» Work to be completed
Write the data out again exactly, with no pictures.

» Data for this task
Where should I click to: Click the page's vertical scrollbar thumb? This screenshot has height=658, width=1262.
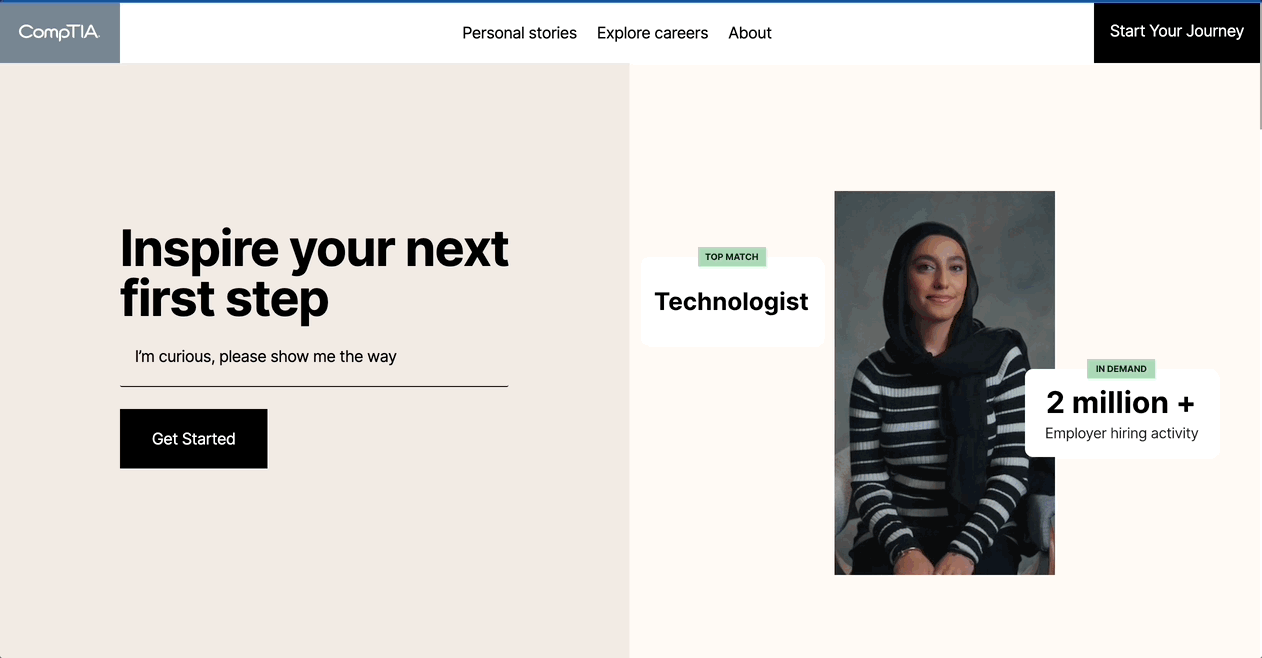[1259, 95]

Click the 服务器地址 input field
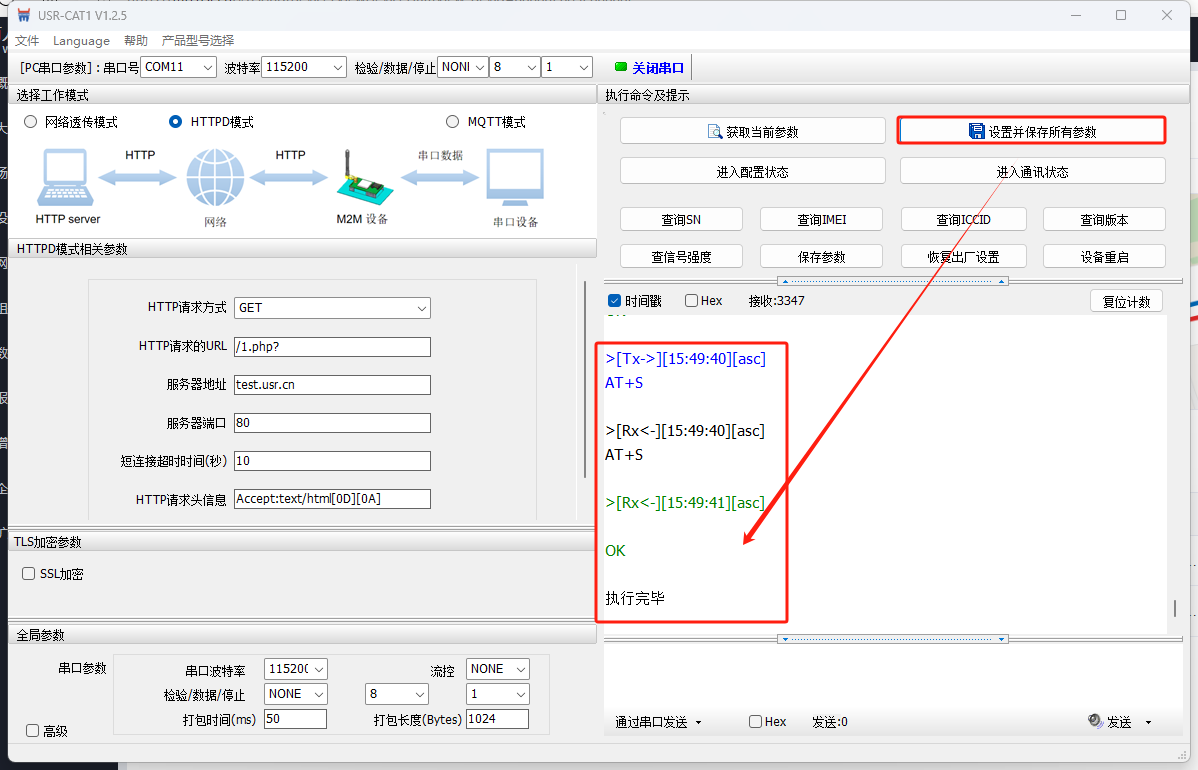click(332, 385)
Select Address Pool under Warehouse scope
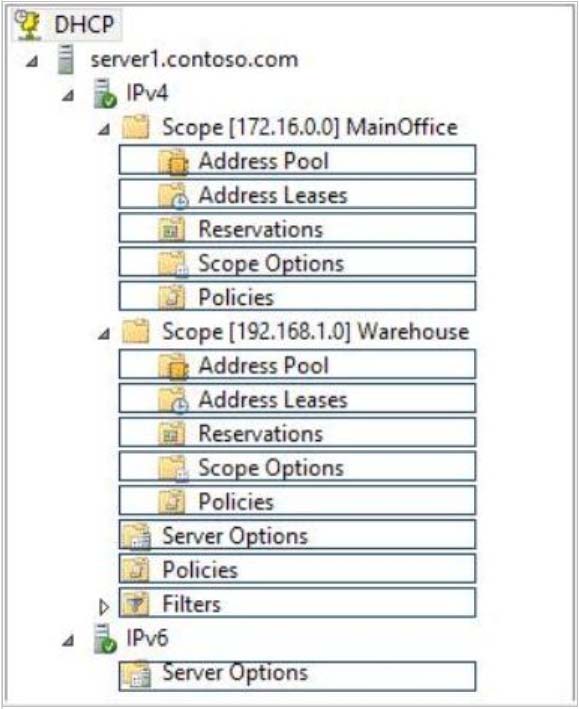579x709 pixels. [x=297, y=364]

» Response for this exercise
Where should I click to: Click the page's vertical scrollbar thumb? This screenshot has height=658, width=1262.
[1259, 95]

Click the 服务器地址 input field
click(332, 385)
Select Address Pool under Warehouse scope
579x709 pixels. [x=297, y=364]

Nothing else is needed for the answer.